When I left my job last year, I got this tattoo as kind of a statement of purpose. That by leaving the safe and secure behind I was embarking on some heroic undertaking by truly dedicating myself to being an artist. It’s been helpful (and yeah, it sounds melodramatic too). More than once, driving and reflecting on what I’ve done, what I’m doing, looking down at my forearm has reminded me that being all in means being all the fucking way in, no turning back. I couldn’t live with myself if I gave up. I gave up on trying to make a go of it as a musician a couple decades ago and feel I’ve paid the price every drab, mono-toned fucking day since. I’m determined not to make that same mistake again, now that writing, and photography, have given me a glimmer of a second chance.
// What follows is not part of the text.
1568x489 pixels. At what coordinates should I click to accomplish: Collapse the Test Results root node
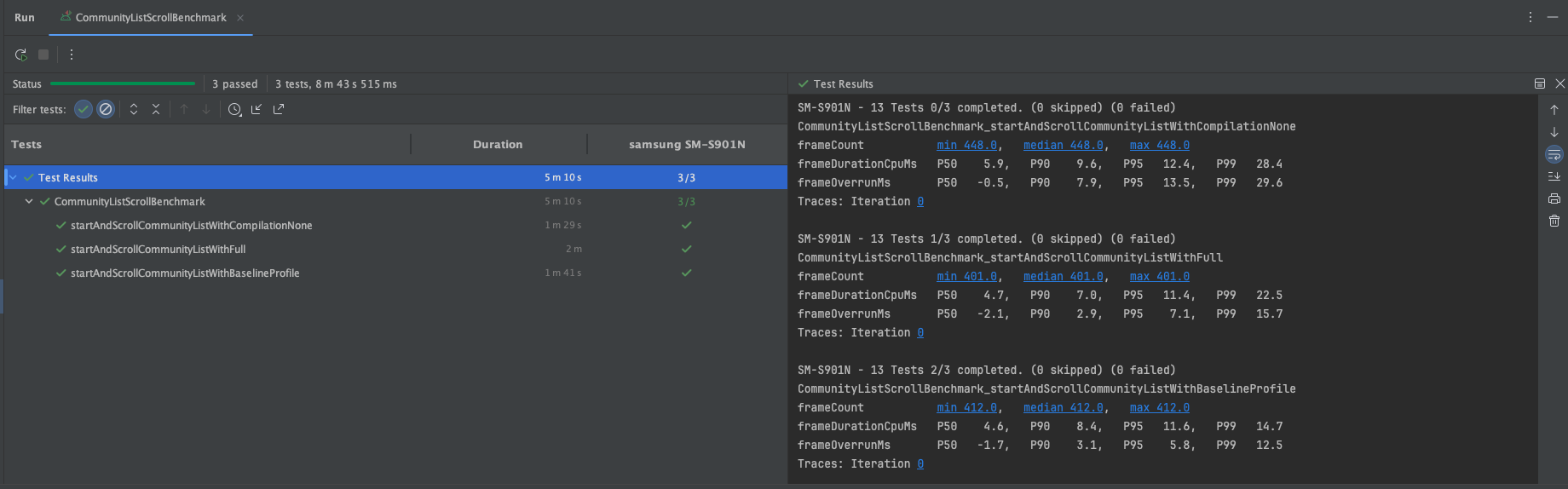(x=13, y=177)
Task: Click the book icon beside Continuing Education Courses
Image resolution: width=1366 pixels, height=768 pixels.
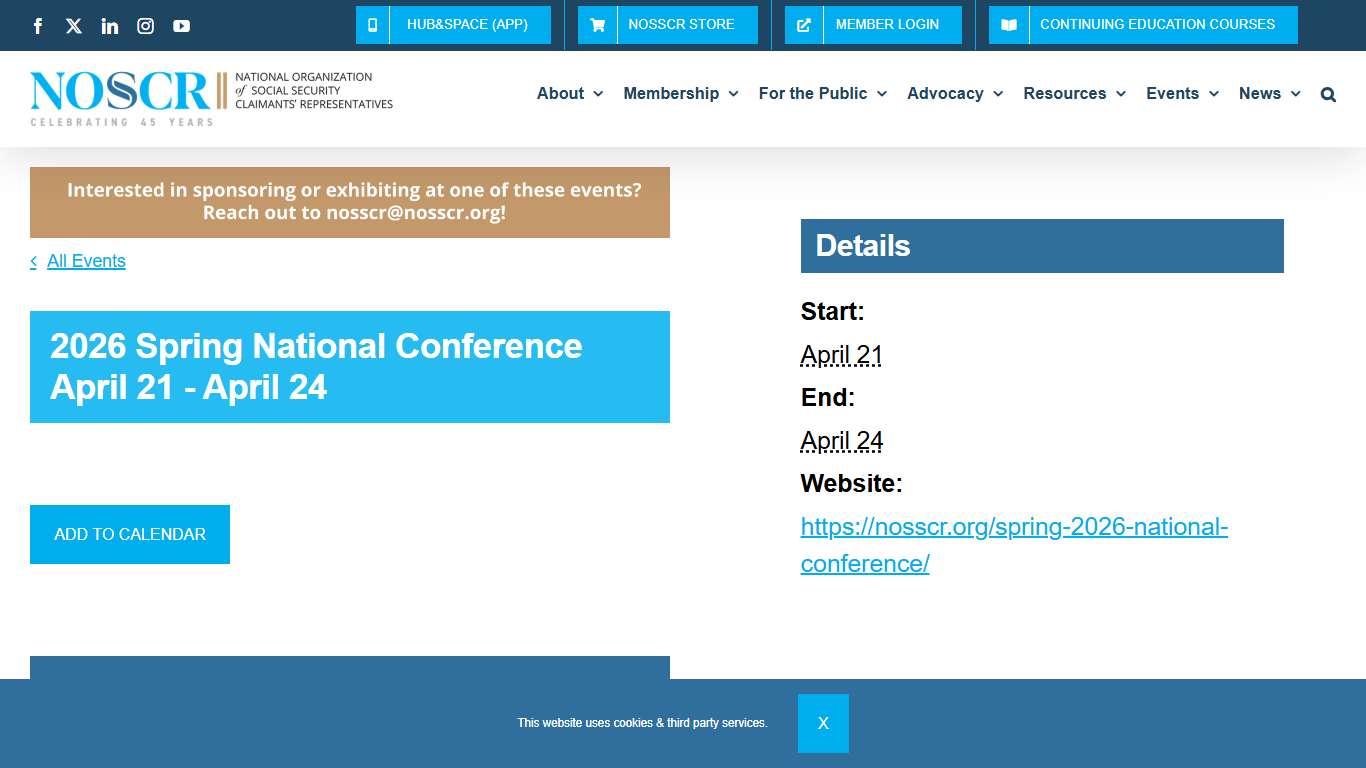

Lately I’ve been struggling with a lot of depression; definitely the “months of complete darkness” phase of this particular part of the adventure. Plagued with doubt, utterly lacking in confidence, the whole bit. Vlautin talked about that, wrestling with one’s own demons and self esteem the moment you even consider getting out of bed. But we get up and push on. Spending time with folks like Vlautin — people sharing our journeys, but maybe a good distance farther along — can be like a break in the storm, if I may continue the Shackleton tattoo metaphor, where the sun or moon comes out and allows us a moment to get our bearings and will to continue.

I missed this one. And it’s taken me down for a couple days now. I’m sure it’s been made worse by where my head already was, by the stuff I try and keep a lid on, but that doesn’t really matter. I haven’t been this filled with regret in a long, long time. But you know, shit happens. We continue on. And hope that sometimes lightning does strike twice.

Next time I’ll be ready. Until then, HTFU, La Tray….


A Must See — The Motel Life

When Julia and I were in Portland last month I was pleased to have had the opportunity to meet and spend a little time hanging out with Willy Vlautin, musician (Richmond Fontaine) and writer of the soon-to-be-out-as-a-movie novel, The Motel Life. He’s a fantastic writer, and The Motel Life is a favorite. Judging from the trailer (and one can never be sure with these things, I know), it looks like they’ve done it justice.

I know Willy has a new book set to come out in early 2014, I believe. In the meantime, definitely read The Motel Life, or either of his other books. He’s one of the good ones.